Bien évidemment, l’enfant encourt des sanctions disciplinaires sur son lieu de travail, en l’espèce, l’école pour les plus jeunes.

Des droits donc mais aussi des obligations comme celle de réparer ou de rendre des comptes, à la hauteur de sa capacité à comprendre. »

L'auteur toutefois soulève et dénonce les ambiguïtés de la corrélation entre droits et devoirs

Je ne supporte pas plus que l’on lie indéfectiblement droits et devoirs. Certes certains droits sont gagés par des devoirs (par exemple on a le droit de s’exprimer, pas d’injurier ou de diffamer), mais ce n’est pas le cas des droits fondamentaux. Le droit d’être respecté dans son corps n’est gagé par aucun devoir ! C’est un droit fondamental ! Il nous faudrait même affirmer plus haut et plus fort que certains droits humains ne sont gagés par rien, sinon qu’ils s’imposent à tous.

Et puis, comment ne pas réagir devant le discours consistant à dire « Vous aurez des droits quand vous respecterez vos devoirs! » ? Sinon que l’on commet une erreur fondamentale : c’est bien parce qu’elle me reconnaît comme personne individuelle ou collective qu’une société peut exiger de moi ou de mon groupe le respect de certaines règles du jeu. Comment respecter une loi et un ordre qui ne vous protègent pas, voire qui vous dénient dans votre existence de sujet

Reste l’essentiel : informer les plus jeunes, mais d’abord les adultes, sur le statut fait aux enfants dans notre pays qu’ils ignorent généralement allégrement, chacun ayant tendance à faire sa propre loi.

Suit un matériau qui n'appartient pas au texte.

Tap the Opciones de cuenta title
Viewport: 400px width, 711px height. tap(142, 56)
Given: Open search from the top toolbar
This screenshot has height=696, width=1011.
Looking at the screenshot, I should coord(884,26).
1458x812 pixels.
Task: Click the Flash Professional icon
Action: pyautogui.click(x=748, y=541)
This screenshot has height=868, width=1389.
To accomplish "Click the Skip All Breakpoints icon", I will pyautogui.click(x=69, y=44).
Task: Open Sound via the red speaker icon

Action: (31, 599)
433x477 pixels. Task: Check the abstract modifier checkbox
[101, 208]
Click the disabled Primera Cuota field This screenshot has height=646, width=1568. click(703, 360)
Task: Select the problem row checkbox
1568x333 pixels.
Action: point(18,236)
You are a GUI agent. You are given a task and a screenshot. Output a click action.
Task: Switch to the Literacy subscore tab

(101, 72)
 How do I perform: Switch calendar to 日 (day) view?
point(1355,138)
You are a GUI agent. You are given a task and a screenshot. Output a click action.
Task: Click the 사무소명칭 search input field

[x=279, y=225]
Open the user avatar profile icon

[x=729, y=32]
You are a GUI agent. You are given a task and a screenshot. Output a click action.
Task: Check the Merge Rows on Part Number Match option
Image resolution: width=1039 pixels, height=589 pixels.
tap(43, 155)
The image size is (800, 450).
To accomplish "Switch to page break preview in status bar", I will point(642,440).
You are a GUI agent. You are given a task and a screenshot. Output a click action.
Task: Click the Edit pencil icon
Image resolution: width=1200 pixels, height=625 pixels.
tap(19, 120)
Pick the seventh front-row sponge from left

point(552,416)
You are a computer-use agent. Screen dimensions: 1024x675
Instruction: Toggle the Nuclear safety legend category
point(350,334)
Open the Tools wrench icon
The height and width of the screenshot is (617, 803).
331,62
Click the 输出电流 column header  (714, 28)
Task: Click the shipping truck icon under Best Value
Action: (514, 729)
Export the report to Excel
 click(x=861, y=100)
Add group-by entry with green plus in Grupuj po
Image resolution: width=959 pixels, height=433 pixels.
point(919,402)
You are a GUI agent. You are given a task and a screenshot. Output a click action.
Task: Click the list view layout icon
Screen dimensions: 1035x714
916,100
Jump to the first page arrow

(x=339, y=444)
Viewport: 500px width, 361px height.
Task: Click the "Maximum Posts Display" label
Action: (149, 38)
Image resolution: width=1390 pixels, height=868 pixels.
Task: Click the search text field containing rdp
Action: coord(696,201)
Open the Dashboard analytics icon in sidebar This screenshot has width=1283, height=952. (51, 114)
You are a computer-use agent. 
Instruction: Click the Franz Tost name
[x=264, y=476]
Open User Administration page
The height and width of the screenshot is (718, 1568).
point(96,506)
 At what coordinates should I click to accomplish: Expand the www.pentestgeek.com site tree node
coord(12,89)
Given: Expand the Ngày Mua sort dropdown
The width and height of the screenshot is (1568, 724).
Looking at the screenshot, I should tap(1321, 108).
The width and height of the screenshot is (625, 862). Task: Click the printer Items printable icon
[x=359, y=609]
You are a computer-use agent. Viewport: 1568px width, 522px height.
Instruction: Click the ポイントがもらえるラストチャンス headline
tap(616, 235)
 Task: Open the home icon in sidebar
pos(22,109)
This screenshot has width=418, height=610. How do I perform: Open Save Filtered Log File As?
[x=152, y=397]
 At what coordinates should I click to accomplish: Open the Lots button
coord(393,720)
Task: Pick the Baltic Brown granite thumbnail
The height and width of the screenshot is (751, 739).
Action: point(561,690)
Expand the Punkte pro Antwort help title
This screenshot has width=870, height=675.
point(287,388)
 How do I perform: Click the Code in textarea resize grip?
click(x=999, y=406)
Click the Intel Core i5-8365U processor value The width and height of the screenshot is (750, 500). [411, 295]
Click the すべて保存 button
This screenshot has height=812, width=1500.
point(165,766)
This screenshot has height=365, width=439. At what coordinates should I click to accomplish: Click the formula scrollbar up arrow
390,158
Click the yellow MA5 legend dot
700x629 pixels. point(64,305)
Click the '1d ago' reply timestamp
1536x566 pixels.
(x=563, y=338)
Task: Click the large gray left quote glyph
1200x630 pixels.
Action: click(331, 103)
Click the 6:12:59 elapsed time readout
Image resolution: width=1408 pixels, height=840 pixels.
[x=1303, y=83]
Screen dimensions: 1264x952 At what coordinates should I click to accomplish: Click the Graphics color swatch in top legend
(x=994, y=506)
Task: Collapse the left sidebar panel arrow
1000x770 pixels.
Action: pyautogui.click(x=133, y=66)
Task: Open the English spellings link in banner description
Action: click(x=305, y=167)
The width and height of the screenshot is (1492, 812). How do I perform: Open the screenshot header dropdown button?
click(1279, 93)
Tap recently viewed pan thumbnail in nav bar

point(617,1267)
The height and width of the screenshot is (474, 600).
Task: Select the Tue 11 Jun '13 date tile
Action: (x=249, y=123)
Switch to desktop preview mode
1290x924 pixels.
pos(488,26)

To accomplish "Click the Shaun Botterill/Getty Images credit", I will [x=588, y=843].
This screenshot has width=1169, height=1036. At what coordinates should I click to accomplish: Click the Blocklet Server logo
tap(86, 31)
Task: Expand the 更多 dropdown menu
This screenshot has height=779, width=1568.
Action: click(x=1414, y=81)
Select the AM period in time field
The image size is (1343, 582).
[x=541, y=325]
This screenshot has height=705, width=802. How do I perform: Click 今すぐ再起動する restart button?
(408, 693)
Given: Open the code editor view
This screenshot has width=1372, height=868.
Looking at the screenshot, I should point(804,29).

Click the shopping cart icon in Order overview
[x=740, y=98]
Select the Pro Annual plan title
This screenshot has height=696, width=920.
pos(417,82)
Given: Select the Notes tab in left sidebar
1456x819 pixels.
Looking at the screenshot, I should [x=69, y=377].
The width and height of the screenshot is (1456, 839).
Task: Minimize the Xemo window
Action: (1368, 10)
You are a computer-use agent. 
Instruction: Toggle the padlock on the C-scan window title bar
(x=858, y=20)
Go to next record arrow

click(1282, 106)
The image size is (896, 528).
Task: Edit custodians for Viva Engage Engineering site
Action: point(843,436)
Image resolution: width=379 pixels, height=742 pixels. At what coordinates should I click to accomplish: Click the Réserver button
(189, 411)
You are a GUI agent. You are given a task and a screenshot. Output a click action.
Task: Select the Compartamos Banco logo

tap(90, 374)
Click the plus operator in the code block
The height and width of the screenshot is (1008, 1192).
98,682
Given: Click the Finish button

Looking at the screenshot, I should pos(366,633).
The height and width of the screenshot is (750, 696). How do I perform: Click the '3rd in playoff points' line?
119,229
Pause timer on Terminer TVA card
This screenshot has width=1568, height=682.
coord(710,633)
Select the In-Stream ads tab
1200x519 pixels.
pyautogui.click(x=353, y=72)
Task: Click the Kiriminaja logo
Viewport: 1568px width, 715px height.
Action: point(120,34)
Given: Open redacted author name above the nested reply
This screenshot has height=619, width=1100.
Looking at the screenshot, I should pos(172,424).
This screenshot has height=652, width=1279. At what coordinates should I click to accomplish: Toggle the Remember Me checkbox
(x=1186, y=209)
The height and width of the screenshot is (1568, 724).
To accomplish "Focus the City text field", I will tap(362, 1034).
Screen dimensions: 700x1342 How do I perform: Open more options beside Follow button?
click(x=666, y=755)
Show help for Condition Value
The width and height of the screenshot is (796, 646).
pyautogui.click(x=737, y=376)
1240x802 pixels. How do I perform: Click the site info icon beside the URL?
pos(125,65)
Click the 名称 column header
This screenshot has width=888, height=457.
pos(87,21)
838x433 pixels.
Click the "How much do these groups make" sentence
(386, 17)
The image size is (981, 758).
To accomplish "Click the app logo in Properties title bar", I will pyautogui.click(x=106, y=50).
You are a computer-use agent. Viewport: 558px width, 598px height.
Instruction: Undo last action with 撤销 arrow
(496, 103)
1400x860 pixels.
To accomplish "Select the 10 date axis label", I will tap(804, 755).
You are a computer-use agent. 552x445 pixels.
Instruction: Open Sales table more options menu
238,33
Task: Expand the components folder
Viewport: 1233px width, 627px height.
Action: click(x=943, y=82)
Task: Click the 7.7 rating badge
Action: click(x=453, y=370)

D'autres dérives résultent aussi d'un statut « civique » de l'enfant, bénéficiaire de droits, et tenu à l'exercice des devoirs par lesquels il marque sa contribution et son appartenance à la vie sociale. La diffusion de l'information, la publicité donnée à certains faits divers (et destinée à mettre en garde enfants et adultes contre les dangers qui menacent l'enfance) ont développé chez le jeune public une vigilance et une conscience aiguë de leurs droits, qui se traduit par une judiciarisation de la société, en particulier envers (et contre) les enseignants ou les médecins, et tous ceux qui ont précisément en charge la protection de nos mineurs fragiles.